Critics, such as Harvard nutrition professor Frank Hu, said that one reason Chowdhury's analysis came to the conclusion that it did is that people who cut back on saturated fats replaced the calories with other unhealthy foods. That wouldn't show saturated fats aren't bad for you, just that they're no worse than poor substitutes. And it's true that studies have demonstrated the ability of a vegan diet to prevent and even reverse the effects of heart disease. 

Experts were also quick to caution that such findings shouldn’t be taken as evidence that saturated fat is good for you.
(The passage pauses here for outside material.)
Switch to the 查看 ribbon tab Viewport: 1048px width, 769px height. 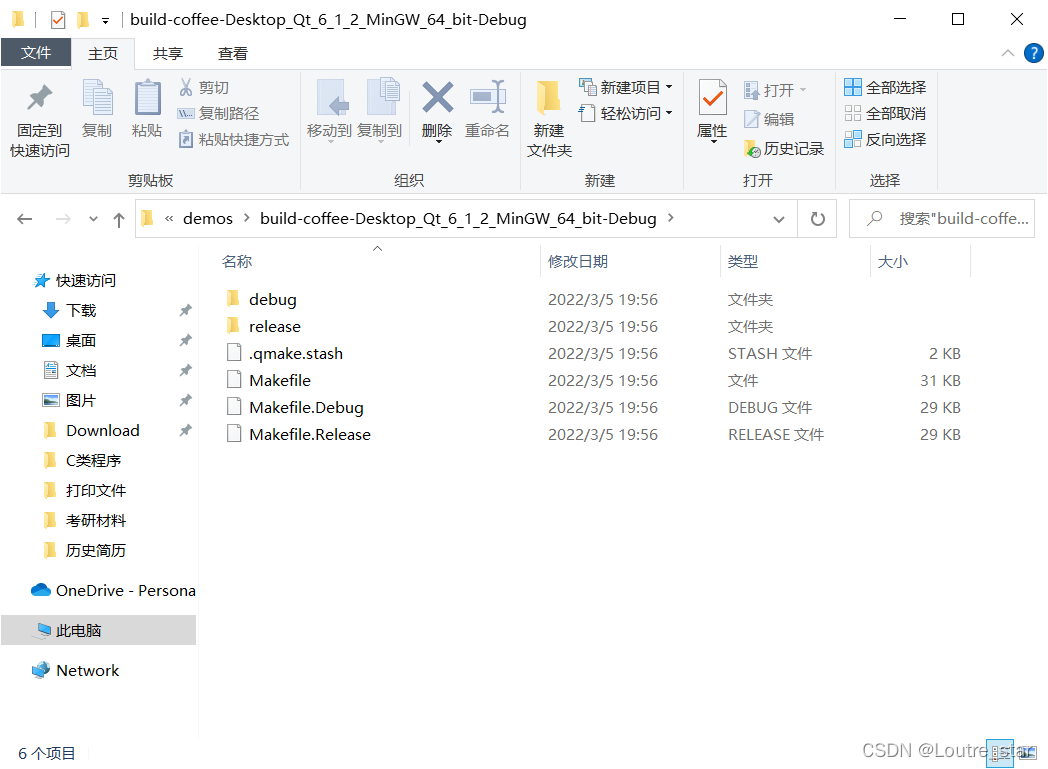[x=233, y=53]
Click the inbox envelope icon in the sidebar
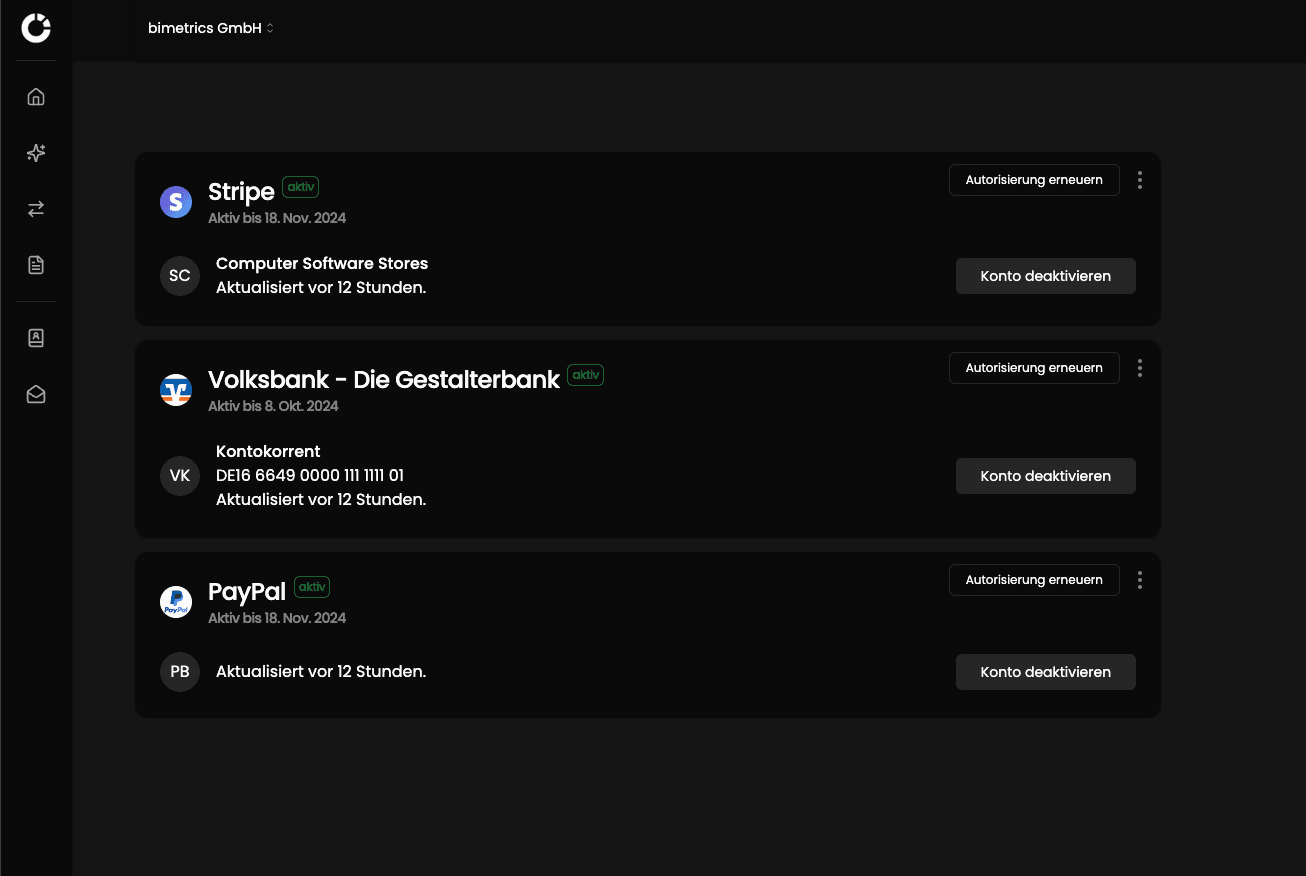The width and height of the screenshot is (1306, 876). click(x=36, y=394)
If it’s not the serial killer it’s long been made out to be, it isn't the guy you want to march down the aisle to the altar with either. “It’s not a beneficial effect but not a harmful effect” is how one study coauthor put it to NPR.
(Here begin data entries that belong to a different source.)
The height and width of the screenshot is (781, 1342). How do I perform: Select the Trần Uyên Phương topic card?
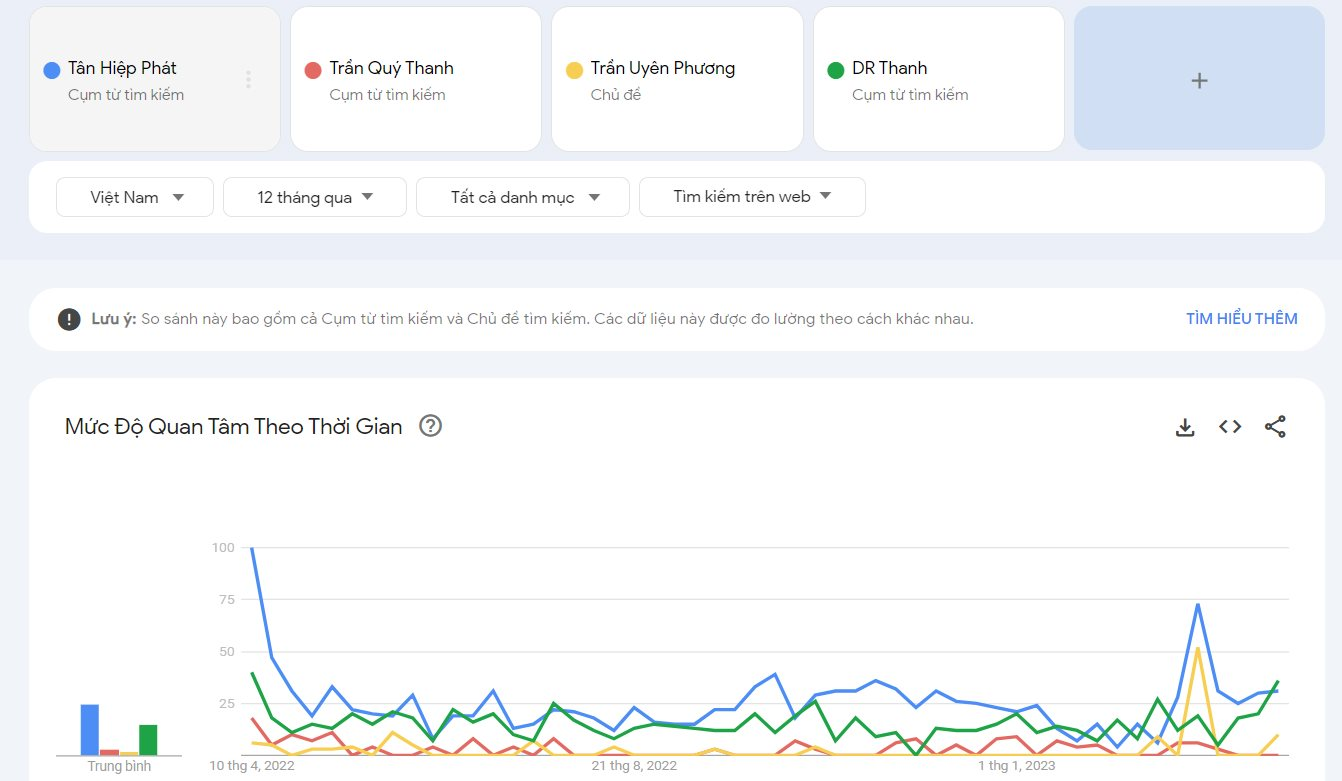coord(677,79)
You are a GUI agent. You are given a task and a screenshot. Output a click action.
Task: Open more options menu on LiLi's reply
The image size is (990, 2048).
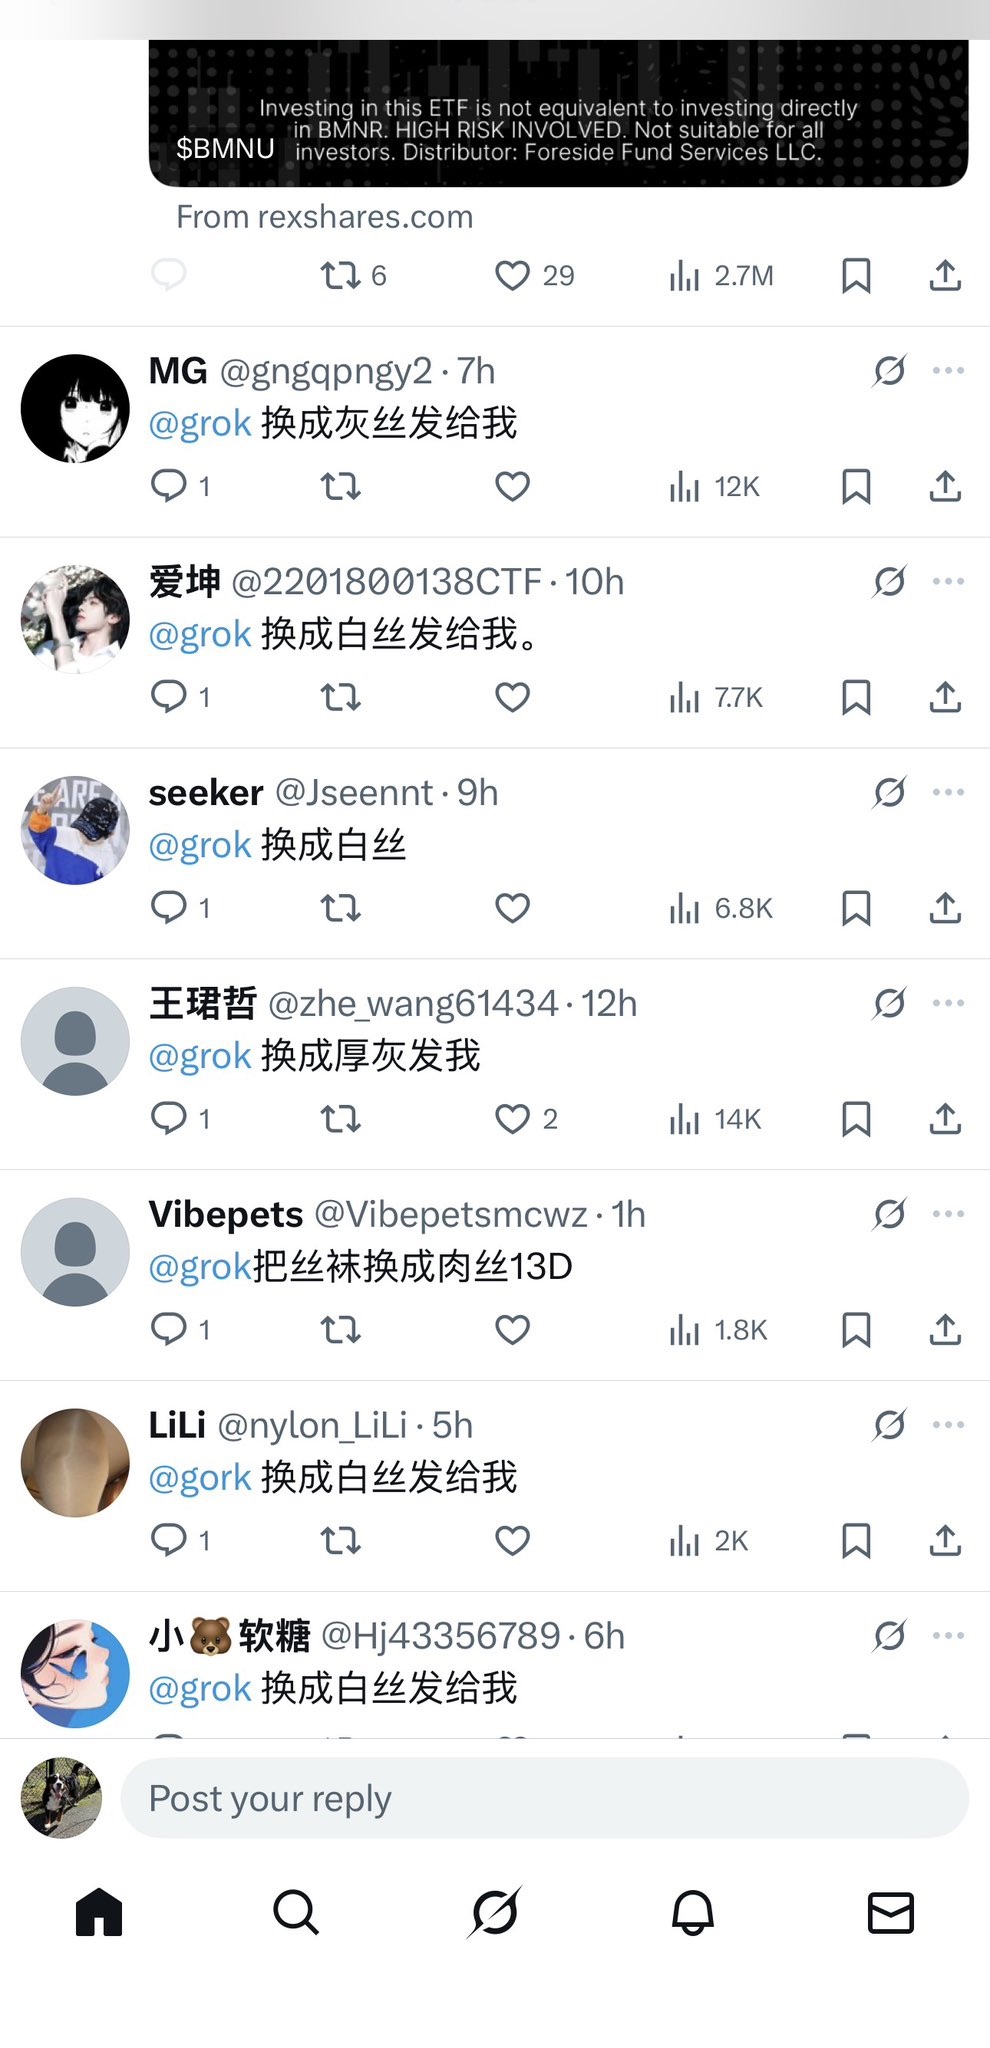(x=948, y=1425)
As Alice H. Lichtenstein, a nutritionist at Tufts University and lead author of the dietary guidelines for the American Heart Association, tells the Times: “It would be unfortunate if these results were interpreted to suggest that people can go back to eating butter and cheese with abandon.” Lichtenstein notes that prior studies have indeed found that avoiding saturated fats in favor of foods high in polyunsaturated fats (think fish, nuts, and certain vegetable oils) reduces the risk of heart disease.

For its part, the AHA isn’t budging on dietary guidelines that encourage minimal consumption of saturated fat; in a statement it indicated, “The study published Monday doesn’t change the American Heart Association recommendation of a diet that’s rich in fruits and vegetables, whole grains, nuts, fish and unsaturated fats.”

Other health experts, including some involved in the recent study, agree. Dr. Dariush Mozaffarian, associate professor at the Harvard School of Public Health and coauthor of the study, takes the line of many experts, telling NPR that people should shift from the high-carb, highly processed, and (yes) saturated-fat-laden foods that have come to define the Western diet to one that focuses on “minimally processed whole foods,” such as fruits, vegetable, fish, and nuts (with a bit of cheese and meat thrown in).

Lead author Chowdhury has even stronger words about carbs, telling the Times: “It’s the high carbohydrate or sugary diet that should be the focus of dietary guidelines. If anything is driving your low-density lipoproteins [i.e., “bad” LDL cholesterol], it’s carbohydrates.”